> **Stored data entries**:

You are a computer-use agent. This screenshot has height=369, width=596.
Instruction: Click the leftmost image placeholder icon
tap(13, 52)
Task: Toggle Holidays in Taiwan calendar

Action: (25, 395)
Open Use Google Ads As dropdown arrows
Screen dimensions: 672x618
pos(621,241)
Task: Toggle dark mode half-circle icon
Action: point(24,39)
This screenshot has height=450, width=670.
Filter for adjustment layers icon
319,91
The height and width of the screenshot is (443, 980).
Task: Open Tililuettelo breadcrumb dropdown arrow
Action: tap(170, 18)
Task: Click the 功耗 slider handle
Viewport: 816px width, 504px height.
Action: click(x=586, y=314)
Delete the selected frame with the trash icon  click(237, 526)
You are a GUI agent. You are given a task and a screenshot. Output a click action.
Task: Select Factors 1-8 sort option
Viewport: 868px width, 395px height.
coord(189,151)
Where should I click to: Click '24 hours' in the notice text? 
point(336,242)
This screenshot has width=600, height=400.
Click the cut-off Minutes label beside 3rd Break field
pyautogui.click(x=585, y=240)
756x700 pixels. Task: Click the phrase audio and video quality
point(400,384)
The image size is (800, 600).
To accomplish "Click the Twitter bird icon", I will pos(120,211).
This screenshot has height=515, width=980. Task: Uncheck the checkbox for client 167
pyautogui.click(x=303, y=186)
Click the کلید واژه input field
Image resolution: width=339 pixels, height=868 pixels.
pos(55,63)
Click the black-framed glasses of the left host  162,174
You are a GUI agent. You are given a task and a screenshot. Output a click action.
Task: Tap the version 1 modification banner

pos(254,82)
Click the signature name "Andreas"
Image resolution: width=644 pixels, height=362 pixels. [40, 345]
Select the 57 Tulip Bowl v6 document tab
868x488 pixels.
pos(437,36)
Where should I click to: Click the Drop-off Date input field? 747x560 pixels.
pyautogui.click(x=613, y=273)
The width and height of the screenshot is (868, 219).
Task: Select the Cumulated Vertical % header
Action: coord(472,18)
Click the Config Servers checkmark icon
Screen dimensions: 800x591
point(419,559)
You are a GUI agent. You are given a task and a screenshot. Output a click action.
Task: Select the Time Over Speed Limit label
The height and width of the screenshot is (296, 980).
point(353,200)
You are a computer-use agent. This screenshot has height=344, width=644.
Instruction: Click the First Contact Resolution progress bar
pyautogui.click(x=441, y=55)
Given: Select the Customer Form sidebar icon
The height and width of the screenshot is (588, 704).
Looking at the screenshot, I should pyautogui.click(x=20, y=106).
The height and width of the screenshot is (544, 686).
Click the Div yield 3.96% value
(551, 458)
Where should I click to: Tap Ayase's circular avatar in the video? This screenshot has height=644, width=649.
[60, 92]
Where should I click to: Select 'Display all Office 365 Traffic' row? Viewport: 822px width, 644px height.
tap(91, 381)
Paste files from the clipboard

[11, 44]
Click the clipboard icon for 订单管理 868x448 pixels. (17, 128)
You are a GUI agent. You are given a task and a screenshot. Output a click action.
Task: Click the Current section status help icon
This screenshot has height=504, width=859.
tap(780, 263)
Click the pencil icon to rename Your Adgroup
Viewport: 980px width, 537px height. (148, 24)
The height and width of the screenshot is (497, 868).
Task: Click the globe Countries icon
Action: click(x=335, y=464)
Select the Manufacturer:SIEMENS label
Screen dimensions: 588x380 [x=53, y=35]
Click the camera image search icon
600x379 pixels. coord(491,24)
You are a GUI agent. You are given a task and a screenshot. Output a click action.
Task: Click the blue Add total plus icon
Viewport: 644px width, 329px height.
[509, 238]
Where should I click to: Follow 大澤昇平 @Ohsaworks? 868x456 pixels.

> **ASSIGNED TASK**: An exact transcription of the entries is needed, complete to the final line.

> **ANSWER TO THE PROBLEM**:
You are a computer-use agent. This screenshot has height=369, width=596.
Instruction: Click the leftmost image placeholder icon
tap(13, 52)
Task: Toggle Holidays in Taiwan calendar

Action: (25, 395)
Open Use Google Ads As dropdown arrows
Screen dimensions: 672x618
pos(621,241)
Task: Toggle dark mode half-circle icon
Action: point(24,39)
This screenshot has height=450, width=670.
Filter for adjustment layers icon
319,91
The height and width of the screenshot is (443, 980).
Task: Open Tililuettelo breadcrumb dropdown arrow
Action: tap(170, 18)
Task: Click the 功耗 slider handle
Viewport: 816px width, 504px height.
Action: click(x=586, y=314)
Delete the selected frame with the trash icon  click(237, 526)
You are a GUI agent. You are given a task and a screenshot. Output a click action.
Task: Select Factors 1-8 sort option
Viewport: 868px width, 395px height.
coord(189,151)
Where should I click to: Click '24 hours' in the notice text? 
point(336,242)
This screenshot has width=600, height=400.
Click the cut-off Minutes label beside 3rd Break field
pyautogui.click(x=585, y=240)
756x700 pixels. Task: Click the phrase audio and video quality
point(400,384)
The image size is (800, 600).
To accomplish "Click the Twitter bird icon", I will pos(120,211).
This screenshot has height=515, width=980. Task: Uncheck the checkbox for client 167
pyautogui.click(x=303, y=186)
Click the کلید واژه input field
Image resolution: width=339 pixels, height=868 pixels.
pos(55,63)
Click the black-framed glasses of the left host  162,174
You are a GUI agent. You are given a task and a screenshot. Output a click action.
Task: Tap the version 1 modification banner

pos(254,82)
Click the signature name "Andreas"
Image resolution: width=644 pixels, height=362 pixels. [40, 345]
Select the 57 Tulip Bowl v6 document tab
868x488 pixels.
pos(437,36)
Where should I click to: Click the Drop-off Date input field? 747x560 pixels.
pyautogui.click(x=613, y=273)
The width and height of the screenshot is (868, 219).
Task: Select the Cumulated Vertical % header
Action: coord(472,18)
Click the Config Servers checkmark icon
Screen dimensions: 800x591
point(419,559)
You are a GUI agent. You are given a task and a screenshot. Output a click action.
Task: Select the Time Over Speed Limit label
The height and width of the screenshot is (296, 980).
point(353,200)
You are a computer-use agent. This screenshot has height=344, width=644.
Instruction: Click the First Contact Resolution progress bar
pyautogui.click(x=441, y=55)
Given: Select the Customer Form sidebar icon
The height and width of the screenshot is (588, 704).
Looking at the screenshot, I should pyautogui.click(x=20, y=106).
The height and width of the screenshot is (544, 686).
Click the Div yield 3.96% value
(551, 458)
Where should I click to: Tap Ayase's circular avatar in the video? This screenshot has height=644, width=649.
[60, 92]
Where should I click to: Select 'Display all Office 365 Traffic' row? Viewport: 822px width, 644px height.
tap(91, 381)
Paste files from the clipboard

[11, 44]
Click the clipboard icon for 订单管理 868x448 pixels. (17, 128)
You are a GUI agent. You are given a task and a screenshot. Output a click action.
Task: Click the Current section status help icon
This screenshot has height=504, width=859.
tap(780, 263)
Click the pencil icon to rename Your Adgroup
Viewport: 980px width, 537px height. (148, 24)
The height and width of the screenshot is (497, 868).
Task: Click the globe Countries icon
Action: click(x=335, y=464)
Select the Manufacturer:SIEMENS label
Screen dimensions: 588x380 [x=53, y=35]
Click the camera image search icon
600x379 pixels. coord(491,24)
You are a GUI agent. You are given a task and a screenshot. Output a click action.
Task: Click the blue Add total plus icon
Viewport: 644px width, 329px height.
[509, 238]
Where should I click to: Follow 大澤昇平 @Ohsaworks? 868x456 pixels.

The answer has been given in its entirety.